In a small bowl, combine the paprika, chili powder, cayenne, cumin, sugar and 1/4 tsp. of the salt. In a large saucepan, heat 2 Tbls. of the oil over moderately low heat. Add the flour and cook, whisking until golden, about 3 minutes. Add the garlic; cook for 30 seconds. Add the paprika and chili powder mixture and then add the broth slowly, whisking, until smooth. Bring to a simmer. Simmer, covered, until thick enough to coat a spoon, about 25 minutes.

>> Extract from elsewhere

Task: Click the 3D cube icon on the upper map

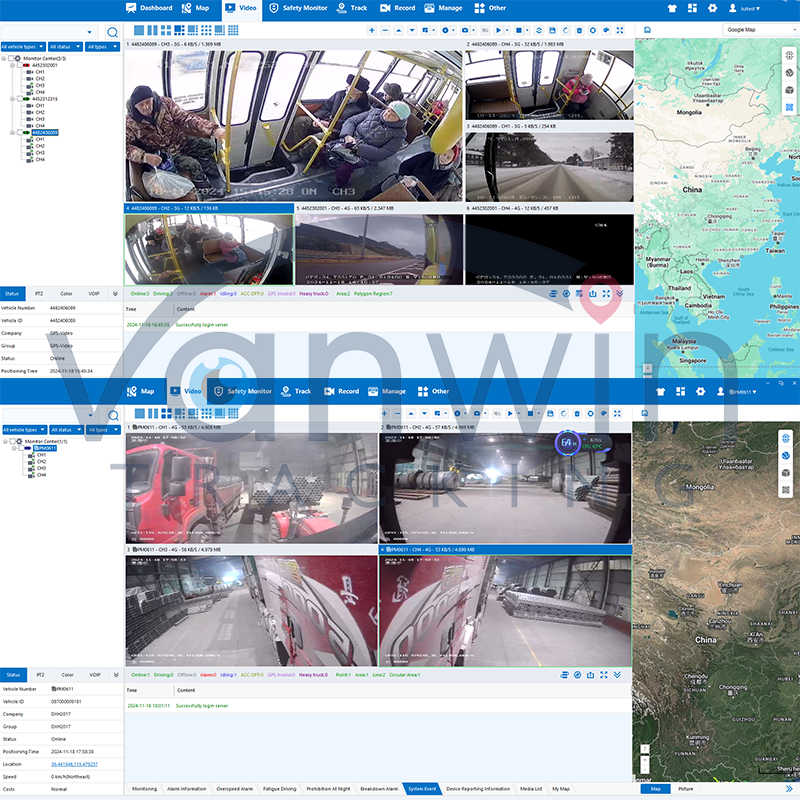Action: tap(790, 89)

In a large frying pan, heat the remaining 1 Tbls. oil over moderate heat. Season the chicken with the remaining 1/4 tsp. salt and the pepper and cook until browned and just done, about 5 minutes per side. Remove the chicken from the pan and let it rest for 5 minutes. Cut crosswise into slices.

Add tortilla chips to the chile sauce and cook, stirring until chips are soft but not falling apart, about 2 minutes. Put the sauce on plates and top with feta, sour cream, onion, cilantro and chicken.


Pasta, Beans and Greens
If you are vegetarian, you can substitute vegetable broth to make this wonderful, versatile meal. It’s quick too!

2 tsp. olive oil
1/2 cup finely chopped carrot
1/2 cup finely chopped onion
1 garlic clove, minced
1/2 tsp. dried oregano
1/4 tsp. salt
1/4 tsp. freshly ground black pepper
1 (15.75-oz.) can fat-free, less-sodium chicken broth
1 (14.5-oz.) can Italian-style diced tomatoes, undrained
1/2 cup uncooked penne (tube-shaped pasta)
1 (16 oz.) can cannellini beans or other white beans, rinsed and drained
1/2 (10 oz.) package frozen chopped spinach, thawed, drained and squeezed dry (about 1/3 cup)
1/4 cup (1 oz.) grated fresh Parmesan cheese

Heat oil in a medium saucepan over medium-hi heat. Add carrot, onion and garlic; saute 5 minutes. Add the oregano, salt, pepper, broth and tomatoes; bring to a boil. Cover, reduce heat and simmer 10 minutes.

Increase heat to medium-high; add pasta, beans and spinach; cook 14 minutes or until pasta is done, stirring occasionally. Sprinkle each serving with cheese. Makes 4 (1 cup servings



Pasta Salad with Shrimp, Peppers, and Olives
Easy, colorful and delicious!

2 1/ 2 cups cooked angel hair (about 5 oz. uncooked pasta)
3/4 cup chopped plum tomato
1/2 cup chopped red bell pepper
1/2 cup chopped yellow bell pepper
1/3 cup chopped green onions
2 Tbls. fresh lemon juice
1 Tbls. chopped pitted kalamata olives
1 Tbls. olive oil
1 1/2 tsp. chopped fresh or 1/2 tsp. dried thyme
1/2 tsp. white pepper
1/4 tsp. dried oregano
3/4 lb. cooked medium shrimp, peeled and deveined
1 garlic clove, minced
1/2 cup (2 oz.) crumbled feta cheese
1 tbls. chopped fresh parsley

Combine the first 13 ingredients in a large bowl. Sprinkle with cheese and parsley. Makes 5 (2 cups) servings. Calories 252; Fat 7.2g.